Pour l’accompagner dans l’élaboration d’un concept de développement du personnel sur mesure, la coopérative a sollicité l’IUIL (Institut universitaire international Luxembourg). Dans un premier temps, celui-ci a proposé au comité de direction d’améliorer la conduite des entretiens d’embauche et de recrutement de personnel via l’utilisation des bilans de compétences. Une opération destinée à comparer les profils actuels avec ceux recherchés à l’avenir et ainsi identifier les compétences clés pour y arriver. Après cette démarche, l’IUIL a procédé à une analyse des besoins en formation et mis en place des formations managériales sur mesure pour la direction et les cadres de la coopérative. Ces formations ont avant tout été centrées sur la pratique professionnelle. Chaque participant a notamment travaillé sur un «projet professionnel» avec l’aide d’un coach de l’IUIL. L’objectif final était de pouvoir transférer et mettre en œuvre les nouveaux apprentissages dans l’entreprise. Ce qui devrait mener, selon le Verband, à des changements organisationnels et des innovations au sein de l’entreprise.

Fonction intermédiaire
Le blues du middle manager
Pris entre le feu du quotidien et les objectifs définis sur le long terme, le middle management fait parfois les frais de visions qui font tout sauf se rejoindre.

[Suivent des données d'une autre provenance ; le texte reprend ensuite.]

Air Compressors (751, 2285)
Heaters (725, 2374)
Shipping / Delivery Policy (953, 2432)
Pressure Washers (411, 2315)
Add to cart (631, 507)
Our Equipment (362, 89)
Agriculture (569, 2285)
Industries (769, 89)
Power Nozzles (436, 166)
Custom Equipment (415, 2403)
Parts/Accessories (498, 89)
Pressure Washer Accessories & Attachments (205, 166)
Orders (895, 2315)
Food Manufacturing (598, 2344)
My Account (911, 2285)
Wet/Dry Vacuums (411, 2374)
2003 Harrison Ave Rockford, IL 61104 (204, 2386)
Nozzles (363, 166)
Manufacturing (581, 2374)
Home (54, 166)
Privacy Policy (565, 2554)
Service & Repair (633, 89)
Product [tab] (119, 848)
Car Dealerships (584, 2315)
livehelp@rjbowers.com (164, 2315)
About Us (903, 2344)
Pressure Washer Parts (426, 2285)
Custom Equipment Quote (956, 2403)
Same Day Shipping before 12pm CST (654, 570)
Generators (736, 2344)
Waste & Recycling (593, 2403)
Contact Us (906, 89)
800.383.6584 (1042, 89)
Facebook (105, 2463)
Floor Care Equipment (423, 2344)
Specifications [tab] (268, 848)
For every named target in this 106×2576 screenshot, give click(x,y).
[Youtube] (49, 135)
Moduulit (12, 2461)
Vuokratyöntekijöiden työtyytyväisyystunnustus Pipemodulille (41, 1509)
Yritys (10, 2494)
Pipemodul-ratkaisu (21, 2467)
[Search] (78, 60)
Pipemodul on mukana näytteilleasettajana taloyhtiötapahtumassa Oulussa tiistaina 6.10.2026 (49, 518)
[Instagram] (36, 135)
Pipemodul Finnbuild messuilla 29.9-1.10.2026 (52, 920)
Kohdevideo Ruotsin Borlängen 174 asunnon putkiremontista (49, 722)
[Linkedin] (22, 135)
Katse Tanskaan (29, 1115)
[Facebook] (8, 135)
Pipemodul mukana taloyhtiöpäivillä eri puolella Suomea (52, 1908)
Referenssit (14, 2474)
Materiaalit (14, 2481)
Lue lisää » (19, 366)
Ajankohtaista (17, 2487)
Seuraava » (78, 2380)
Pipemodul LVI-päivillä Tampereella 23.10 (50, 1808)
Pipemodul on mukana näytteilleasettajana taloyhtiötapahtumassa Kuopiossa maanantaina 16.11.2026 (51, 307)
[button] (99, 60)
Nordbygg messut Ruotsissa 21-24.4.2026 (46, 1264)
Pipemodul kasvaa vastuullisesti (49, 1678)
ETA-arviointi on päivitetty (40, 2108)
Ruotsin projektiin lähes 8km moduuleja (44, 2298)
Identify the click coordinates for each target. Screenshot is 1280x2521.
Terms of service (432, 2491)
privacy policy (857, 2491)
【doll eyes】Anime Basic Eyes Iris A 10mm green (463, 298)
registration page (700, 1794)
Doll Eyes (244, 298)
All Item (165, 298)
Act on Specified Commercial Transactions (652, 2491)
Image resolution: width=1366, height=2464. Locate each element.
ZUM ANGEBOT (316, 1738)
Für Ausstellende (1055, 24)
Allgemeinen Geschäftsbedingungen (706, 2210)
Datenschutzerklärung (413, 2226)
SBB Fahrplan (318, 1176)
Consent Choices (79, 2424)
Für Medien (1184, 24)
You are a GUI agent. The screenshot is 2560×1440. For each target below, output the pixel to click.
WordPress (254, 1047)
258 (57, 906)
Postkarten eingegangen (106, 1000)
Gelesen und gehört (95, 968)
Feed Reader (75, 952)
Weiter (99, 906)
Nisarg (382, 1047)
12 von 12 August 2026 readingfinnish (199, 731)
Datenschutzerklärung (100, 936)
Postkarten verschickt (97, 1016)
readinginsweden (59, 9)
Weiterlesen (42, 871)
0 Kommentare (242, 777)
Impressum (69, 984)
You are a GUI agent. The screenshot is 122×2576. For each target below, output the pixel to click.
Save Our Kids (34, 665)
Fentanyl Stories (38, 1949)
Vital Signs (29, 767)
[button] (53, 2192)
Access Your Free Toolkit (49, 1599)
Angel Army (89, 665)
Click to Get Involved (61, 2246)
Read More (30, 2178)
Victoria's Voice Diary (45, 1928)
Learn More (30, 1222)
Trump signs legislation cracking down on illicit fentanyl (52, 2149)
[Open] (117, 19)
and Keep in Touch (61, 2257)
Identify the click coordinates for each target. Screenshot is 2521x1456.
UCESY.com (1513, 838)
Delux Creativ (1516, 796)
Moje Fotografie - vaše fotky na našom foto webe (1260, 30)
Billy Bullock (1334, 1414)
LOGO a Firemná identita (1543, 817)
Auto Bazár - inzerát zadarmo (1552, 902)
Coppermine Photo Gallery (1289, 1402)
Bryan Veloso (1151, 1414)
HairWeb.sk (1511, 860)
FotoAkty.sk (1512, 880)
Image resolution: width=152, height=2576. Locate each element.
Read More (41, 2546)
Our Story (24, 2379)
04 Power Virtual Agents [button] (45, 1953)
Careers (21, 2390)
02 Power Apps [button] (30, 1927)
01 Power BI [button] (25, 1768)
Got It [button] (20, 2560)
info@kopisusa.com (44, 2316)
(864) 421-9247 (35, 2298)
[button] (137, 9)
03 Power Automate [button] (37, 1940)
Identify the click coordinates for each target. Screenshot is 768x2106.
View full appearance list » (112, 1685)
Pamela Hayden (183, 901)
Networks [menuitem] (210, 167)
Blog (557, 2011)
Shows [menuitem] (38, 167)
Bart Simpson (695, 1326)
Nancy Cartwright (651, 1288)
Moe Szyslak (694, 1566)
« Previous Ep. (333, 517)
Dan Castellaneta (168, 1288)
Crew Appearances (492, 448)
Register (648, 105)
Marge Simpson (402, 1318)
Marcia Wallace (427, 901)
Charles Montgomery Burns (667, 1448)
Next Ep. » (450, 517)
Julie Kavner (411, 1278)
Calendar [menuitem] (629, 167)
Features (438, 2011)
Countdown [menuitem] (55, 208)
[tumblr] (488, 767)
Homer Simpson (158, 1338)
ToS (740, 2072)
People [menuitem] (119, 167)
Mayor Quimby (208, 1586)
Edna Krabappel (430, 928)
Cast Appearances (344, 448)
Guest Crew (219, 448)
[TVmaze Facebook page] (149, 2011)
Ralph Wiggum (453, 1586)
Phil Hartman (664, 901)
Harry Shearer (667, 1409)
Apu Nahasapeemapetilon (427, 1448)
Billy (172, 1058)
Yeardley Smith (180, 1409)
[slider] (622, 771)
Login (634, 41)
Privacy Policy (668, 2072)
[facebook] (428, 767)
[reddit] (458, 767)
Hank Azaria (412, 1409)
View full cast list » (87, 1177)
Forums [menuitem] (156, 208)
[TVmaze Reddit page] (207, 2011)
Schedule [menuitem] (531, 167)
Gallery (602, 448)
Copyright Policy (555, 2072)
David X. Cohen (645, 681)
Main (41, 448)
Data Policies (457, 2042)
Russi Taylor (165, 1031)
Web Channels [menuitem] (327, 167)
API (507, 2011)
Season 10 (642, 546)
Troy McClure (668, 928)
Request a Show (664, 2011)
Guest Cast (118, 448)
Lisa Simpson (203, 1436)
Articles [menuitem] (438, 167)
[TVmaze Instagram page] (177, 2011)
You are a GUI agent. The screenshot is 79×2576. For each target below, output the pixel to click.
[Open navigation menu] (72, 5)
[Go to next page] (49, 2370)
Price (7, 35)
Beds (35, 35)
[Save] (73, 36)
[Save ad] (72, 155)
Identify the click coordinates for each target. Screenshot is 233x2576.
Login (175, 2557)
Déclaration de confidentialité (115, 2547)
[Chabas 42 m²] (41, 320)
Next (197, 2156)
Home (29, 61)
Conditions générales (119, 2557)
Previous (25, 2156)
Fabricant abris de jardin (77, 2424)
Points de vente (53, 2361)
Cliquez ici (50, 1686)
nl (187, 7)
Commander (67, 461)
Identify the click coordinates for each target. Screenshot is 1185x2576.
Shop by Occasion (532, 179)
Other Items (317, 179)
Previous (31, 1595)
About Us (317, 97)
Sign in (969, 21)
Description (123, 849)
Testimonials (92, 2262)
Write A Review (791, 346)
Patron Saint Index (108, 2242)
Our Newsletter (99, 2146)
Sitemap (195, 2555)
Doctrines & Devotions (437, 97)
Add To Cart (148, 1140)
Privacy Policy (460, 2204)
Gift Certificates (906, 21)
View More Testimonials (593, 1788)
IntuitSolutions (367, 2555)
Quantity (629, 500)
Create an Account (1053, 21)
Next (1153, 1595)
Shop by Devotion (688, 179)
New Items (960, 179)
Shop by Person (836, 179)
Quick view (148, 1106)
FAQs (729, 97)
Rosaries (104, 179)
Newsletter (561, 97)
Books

La frustration et la démotivation guettent-elles le middle management? Par leurs fonctions, les hommes et les femmes qui occupent ces postes dans la hiérarchie savent que l’on attend beaucoup de leur part. Motiver les équipes, les guider dans la direction voulue par le comité exécutif… Ils jouent à la fois le rôle d’éponge vis-à-vis des revendications de leurs subordonnés et doivent faire en sorte que les visions dégagées en haut lieu se concrétisent sur le terrain. Il arrive aussi que ces middle managers, à qui l’on a laissé miroiter des fonctions à responsabilités, se retrouvent le nez dans le guidon à gérer, avec leurs équipes, les soucis du quotidien. Fonction ingrate, vraiment? «Je ne sais pas si la frustration guette plus que dans d’autres fonctions, observe Patrick Wolter, de la Chambre de commerce. Il faut en tout cas donner des perspectives claires d’évolution à ces gens pour éviter justement qu’une certaine frustration s’installe.» Pour Claude Cardoso de la Chambre des salariés, l’image de la strate de cadres coincée entre le marteau et l’enclume est assez bien représentative du middle management. «On constate une pression de plus en plus forte sur le middle management, note-t-il. Souvent, la vision des personnes qui sont sur le terrain et celle de ceux qui sont au sommet de la pyramide sont diamétralement opposées.» Dans une culture de l’excellence et du résultat, c‘est le «toujours plus» qui l’emporte.

Claire Audollent de PwC veut rester positive. «Quand une entreprise est performante, c’est que le middle management l’est aussi, estime-t-elle. Il faut donc l'encourager et l'accompagner, car c'est lui qui fédère les équipes, les motive et fait en sorte d'en exprimer le plein potentiel.»